Though Miller was a bit of punk (he was just some half-crazed skiing dude, what did they expect?) I actually found his attitude somewhat refreshing, especially in light of the often self-destructive fanaticism that surrounds competitive sports, an attitude I believe to be deeply un-Christian. Perhaps it even struck an ethical note in the right direction. I remember being very put off by the commentators who attacked him but most of all by Colson, a person whose Christian profession and mission were by my estimation under a dark cloud to be sure.
I remember as an unregenerate teenager playing on the football team at my Christian High School being rather unimpressed by the 'ethical' or 'Christian' approach to the sport. In the case of American football unless I hated the guy across the line and wanted to hurt him, I found that I was ineffective. It all rubbed me wrong and a few years later when I was converted and actually started studying the Scriptures I was vindicated and over time and upon reflection I grew rather disgusted with the Evangelical high school I had attended... not just with its sport programmes but almost every aspect of its curriculum, culture and general approach.
But I digress.
The last point regarding entrepreneurs struck me as particularly bogus. If you're self-employed, then you have complete control of your schedule. I know of a Christian guy who owns a lumber-hardware store. He's closed on Sundays and given that our area is flooded on the weekends by 'campers' and other people from the cities who have second homes and weekend retreats, a Sunday closure means that he's losing what would otherwise be his top sales day, or at least his second best day.
It's all about priorities. In his case, he's made the right choice.
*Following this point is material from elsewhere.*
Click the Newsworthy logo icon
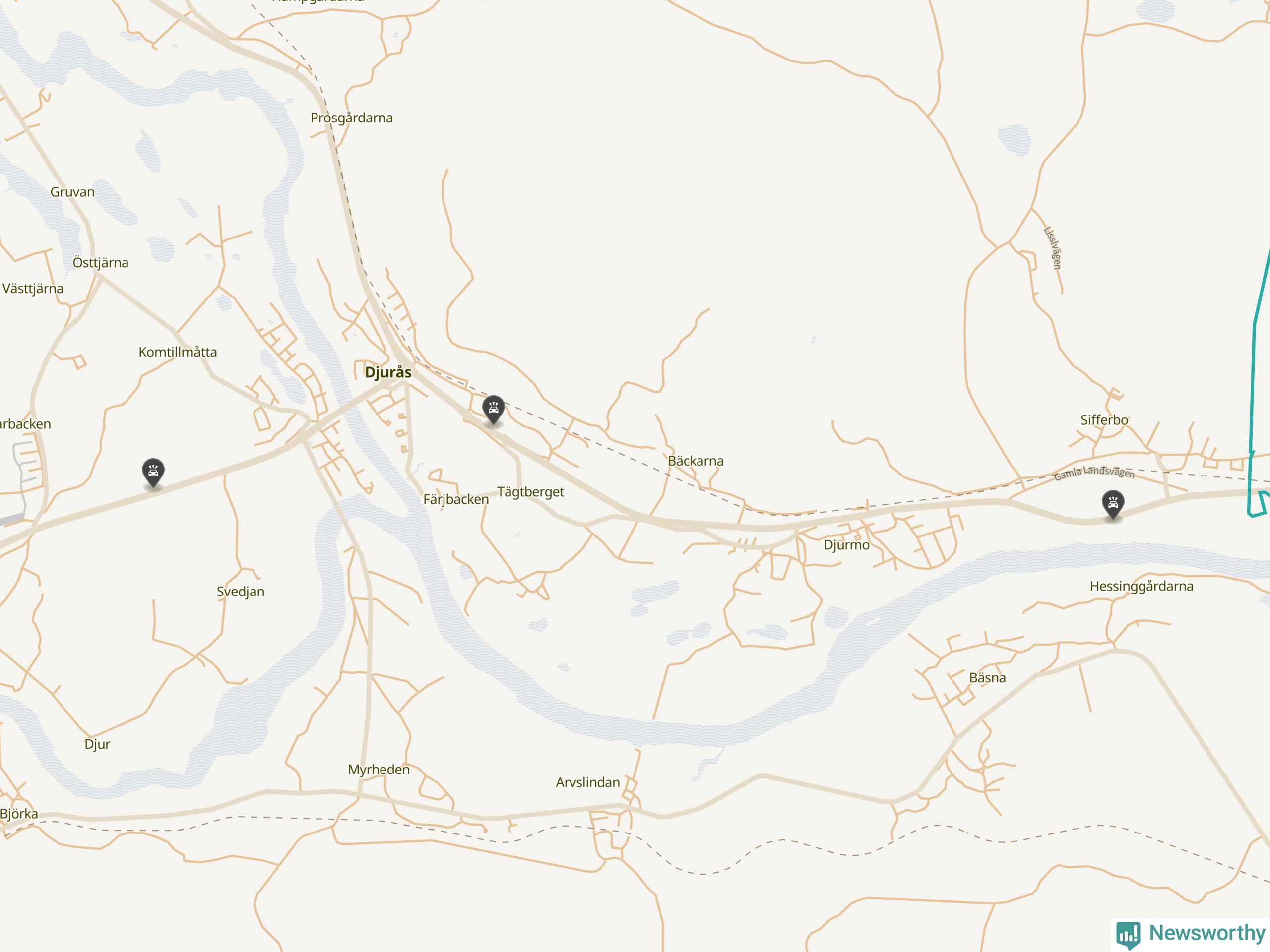This screenshot has width=1270, height=952. click(x=1128, y=934)
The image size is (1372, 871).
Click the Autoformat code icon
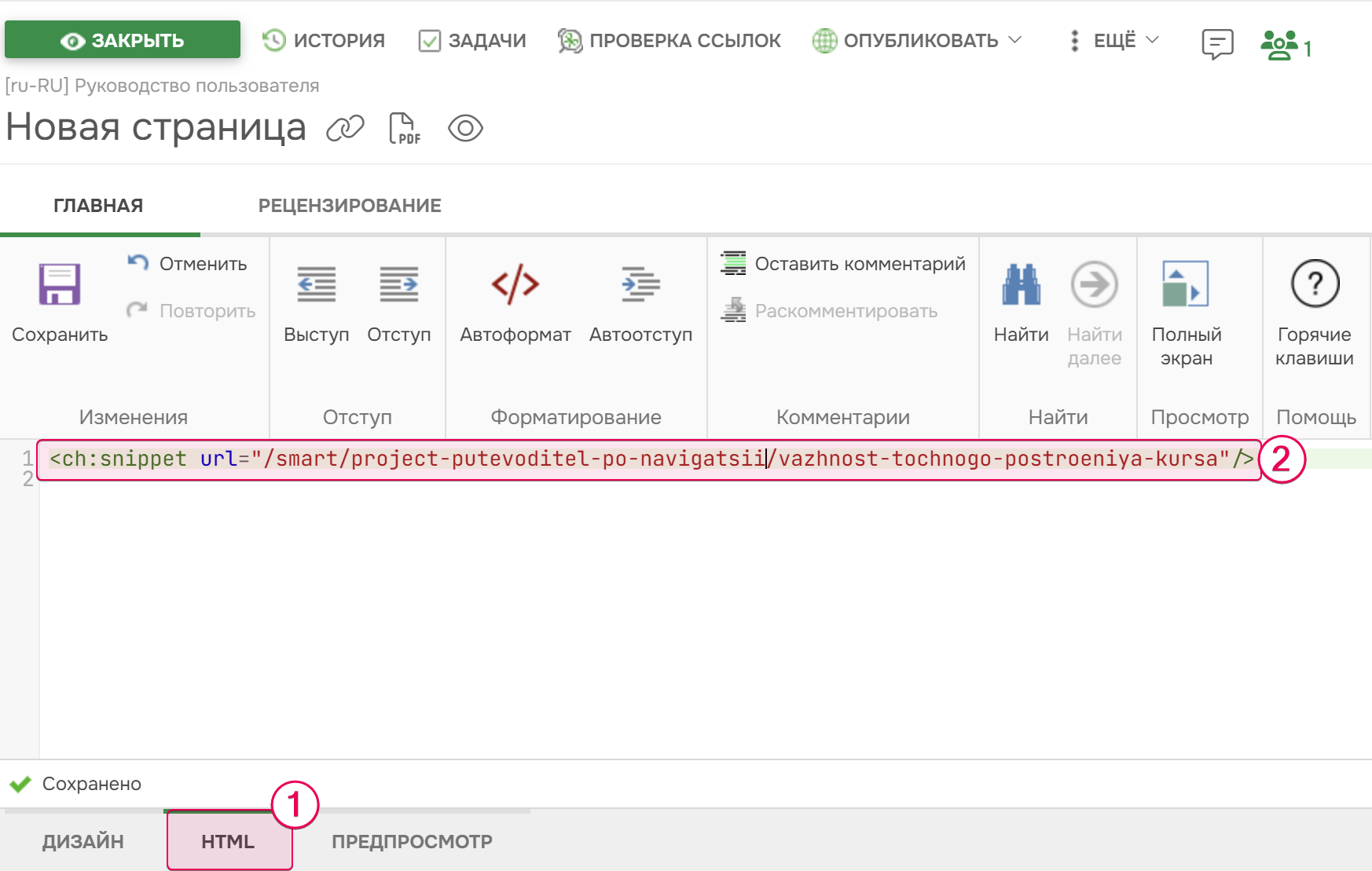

Likewise as my work is often connected to these weekend visitors I have lost a lot of work by refusing to work on Sundays and meet with people on Sundays. Sunday morning is the number one time most of these people want to meet me for a consultation. It's their 'laid back' time as they prepare to head home to the Pittsburgh or Cleveland metropolitan areas on Sunday afternoon. Some understand my refusal and others are left baffled and frustrated. The idea that you would put church over making money is to them... (ironically to be sure) unethical.
But it makes a point. They know what I'm about and some even failing to understand it will nevertheless respect my position and in a few cases it's actually scored me some points in the realm of integrity.
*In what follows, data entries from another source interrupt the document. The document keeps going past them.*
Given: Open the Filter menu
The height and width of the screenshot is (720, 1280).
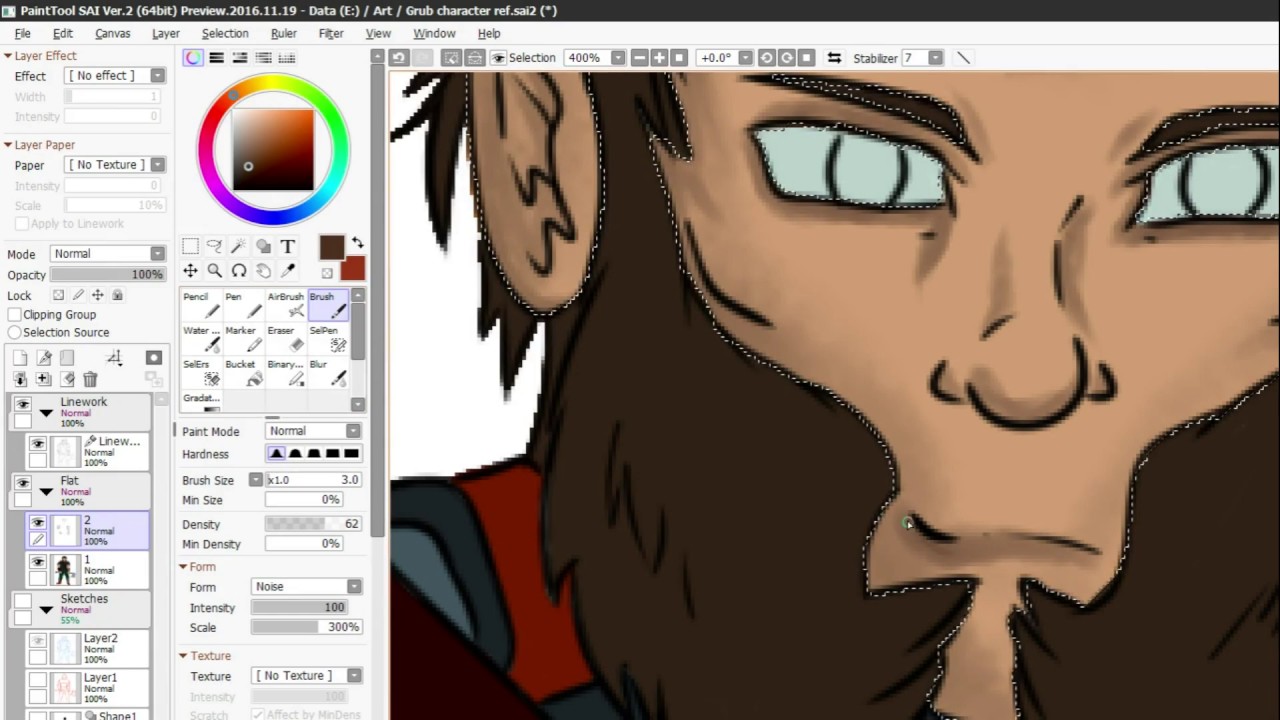Looking at the screenshot, I should click(331, 33).
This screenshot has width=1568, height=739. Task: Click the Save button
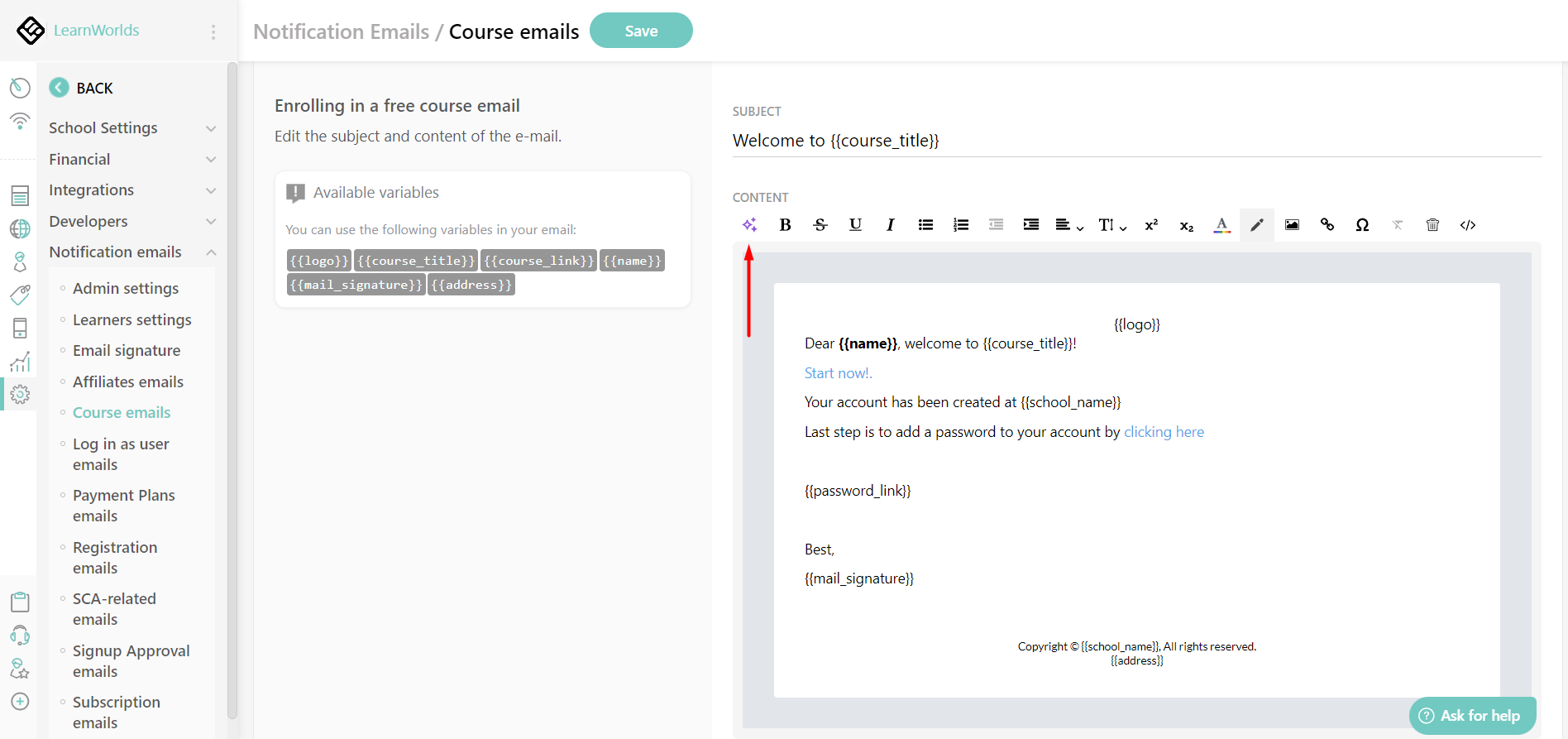[641, 31]
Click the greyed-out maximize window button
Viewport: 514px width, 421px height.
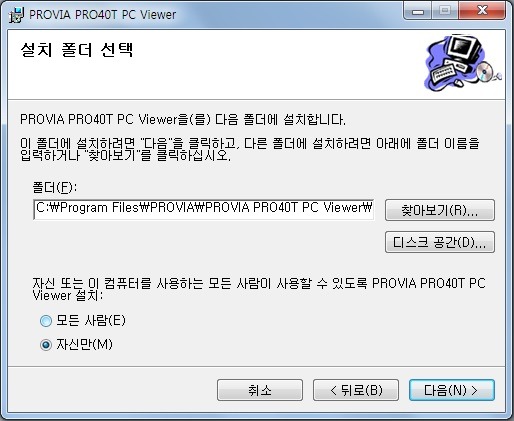[445, 11]
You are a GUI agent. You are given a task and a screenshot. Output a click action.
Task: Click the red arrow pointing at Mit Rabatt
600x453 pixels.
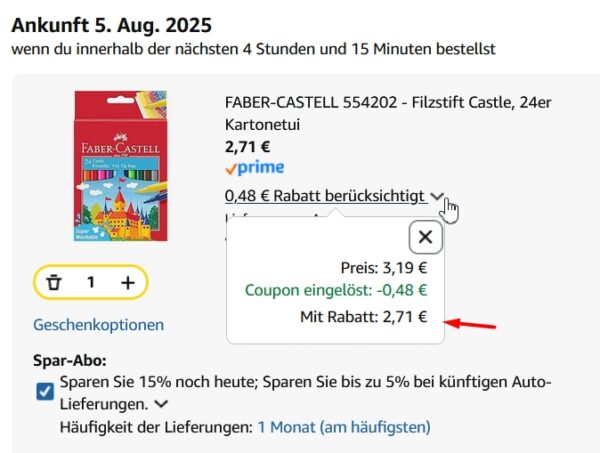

Rainer, the article's author tries (but mostly fails) to make hay out of the agrarian angle and indeed there are some strange agrarian time-ordering holdovers, especially in rural areas. For example around here most restaurants close by 7pm. It's frustrating especially for people who get off work at 5, rush home and by the time they get cleaned up they barely have time to get to the restaurant before it closes. Remember in rural areas, there's lots of driving involved. The schedules hark back to farm days.
But Rainer is using the argument in a disingenuous way, a type of reductio ad absurdum that in the end totally misses several larger points. It will tickle the ears of some to be sure, but it does nothing to help the Church discern its place and understand the principles which (ought) to undergird and guide it.